What he didn't fully account for was the permitting environment in South Florida at that time. Building departments were backlogged. Plan review cycles were slow. And restaurant projects — with their complex mechanical, electrical, and plumbing requirements, hood systems, grease traps, and health department coordination — are among the most comment-intensive projects a building department reviews.
What Happened: Weeks Became Months
We submitted plans. The building department came back with comments — which is standard. We responded and resubmitted. More comments. The cycle repeated. What should have been a six-week permit process stretched to five months. Every time we thought we were close, another round of comments arrived.
For a first-time owner, this is genuinely terrifying. He had signed a lease. Rent was accruing. His opening date — the one he'd told his family, his future staff, and his investors — was slipping. The uncertainty was harder than the delay itself.

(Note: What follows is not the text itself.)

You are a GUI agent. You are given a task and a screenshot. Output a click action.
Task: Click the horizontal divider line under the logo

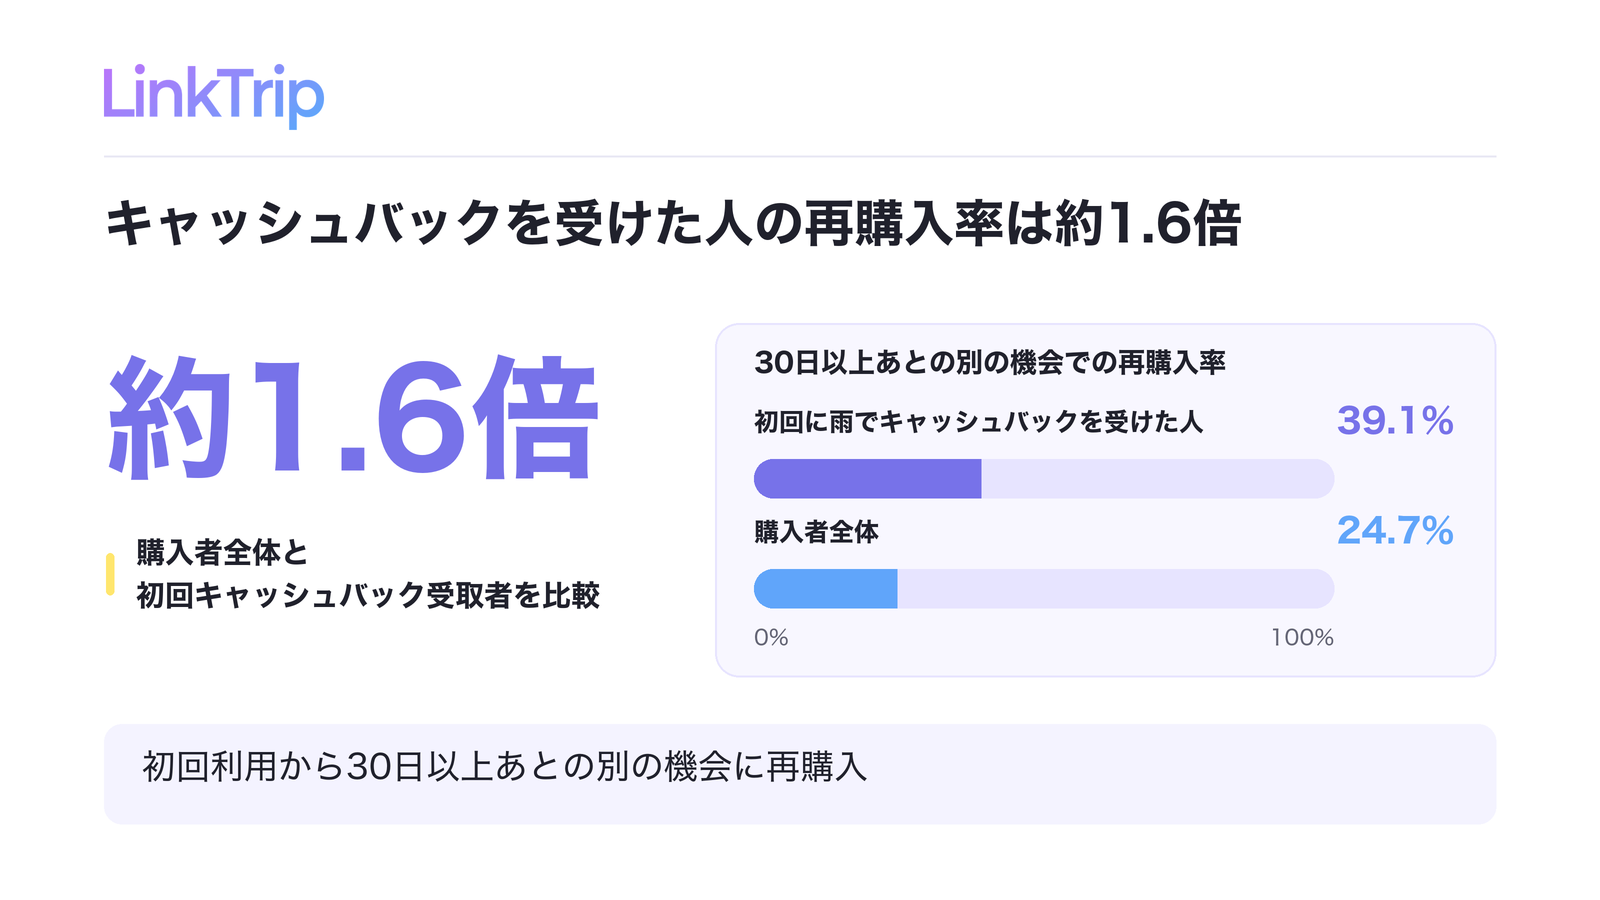click(800, 156)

How We Kept the Project Moving
The mistake many contractors make in this situation is to simply wait. Permit isn't issued, so nothing happens. The job sits. The clock runs and nobody's moving.
We took a different approach. While the permit was in review, we pre-ordered long-lead items — commercial kitchen equipment, hood systems, custom millwork — that we knew would have multi-week delivery windows regardless of when the permit came through. We coordinated our trade partners so that when the permit was issued, we could mobilize immediately instead of starting a new scheduling cycle. We also walked our client through every step of the review process in plain language, so he understood where things stood and why — and wasn't hearing silence while his build-out stalled.
We still delivered the project. The opening was delayed from the original target, but the finished restaurant was strong. And critically — we built real trust through the difficulty. Our client knew exactly what was happening and why, and he saw us working to solve it rather than just waiting for the department to move.
What We Changed After That Project
The experience made one thing clear: the traditional municipal permit process, for complex restaurant projects in South Florida, is not a reliable timeline tool. It's subject to backlog, staff turnover, examiner interpretation, and cycles that are largely outside anyone's control.
So we changed our standard approach for restaurant and complex commercial projects: we now default to private plan review and private provider inspections wherever available in the municipality.
What Is Private Plan Review?
Florida law allows property owners and contractors to use state-approved private providers for building code plan review and inspections instead of — or in parallel with — the local building department. Private providers are licensed engineers who perform the same code review function but on a compressed timeline, typically 10–15 business days versus the 4–8 weeks (or more) that municipal review can take.
The Impact
When our client came back to build his second location, we used private plan review from the start. His permit was issued in under three weeks. His third location ran on the same system. The difference was not in the quality of review — the code requirements are identical. The difference was timeline predictability. We could give him a reliable permit date, build a construction schedule around it, and open on time.
That's what changed. A painful first experience became a better operating system for every project that followed.
What This Means for You
If you're planning a restaurant build-out in South Florida — or any complex commercial project — the permit timeline is not a variable you can leave to chance. It needs to be addressed in your lease terms, your construction budget, and your pre-construction planning before a single drawing is submitted.
The right contractor will tell you which municipalities allow private plan review, what it costs versus the timeline savings, and how to structure your permit strategy to protect your opening date. That conversation should happen before the lease is signed — not after the first round of building department comments arrives.
We've been through the hard version. We've built the better system. And we use it on every project we build today.